===== DATASET =====
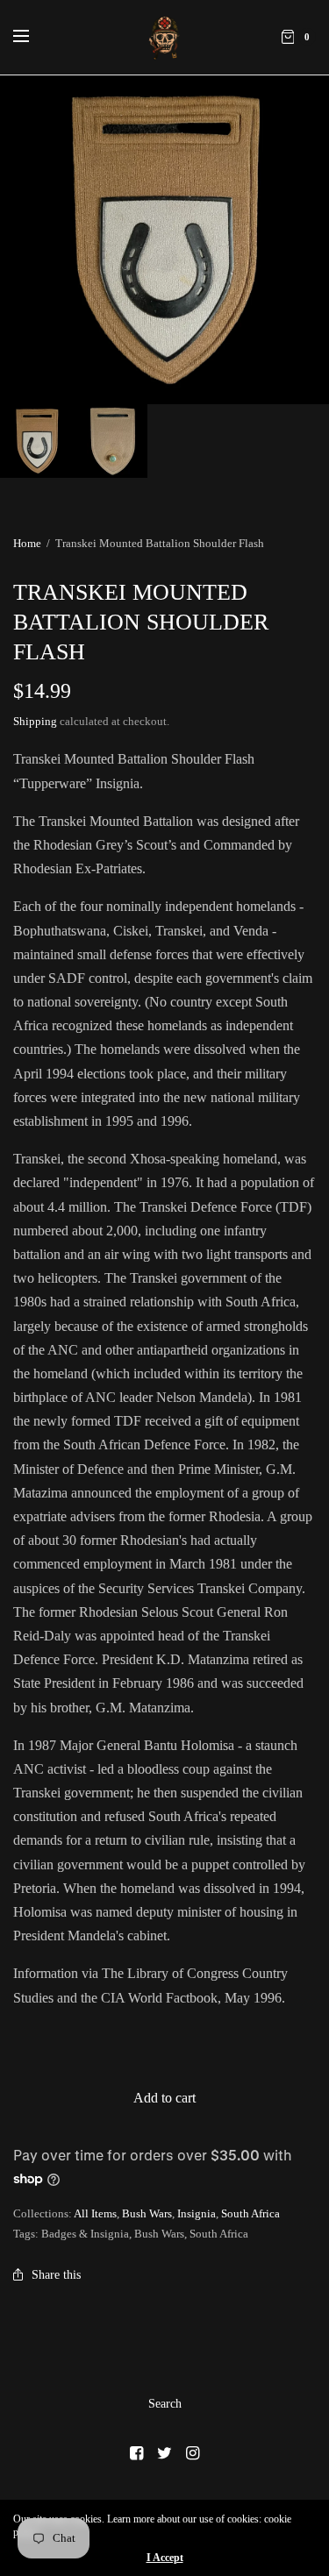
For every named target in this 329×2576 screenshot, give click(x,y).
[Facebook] (137, 2453)
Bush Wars (147, 2213)
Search (165, 2403)
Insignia (196, 2213)
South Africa (250, 2213)
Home (27, 543)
=====
Would you please copy the lines above, from the one holding "[Facebook] (137, 2453)" through the last, and nothing else?

**RESULT:**
[Facebook] (137, 2453)
Bush Wars (147, 2213)
Search (165, 2403)
Insignia (196, 2213)
South Africa (250, 2213)
Home (27, 543)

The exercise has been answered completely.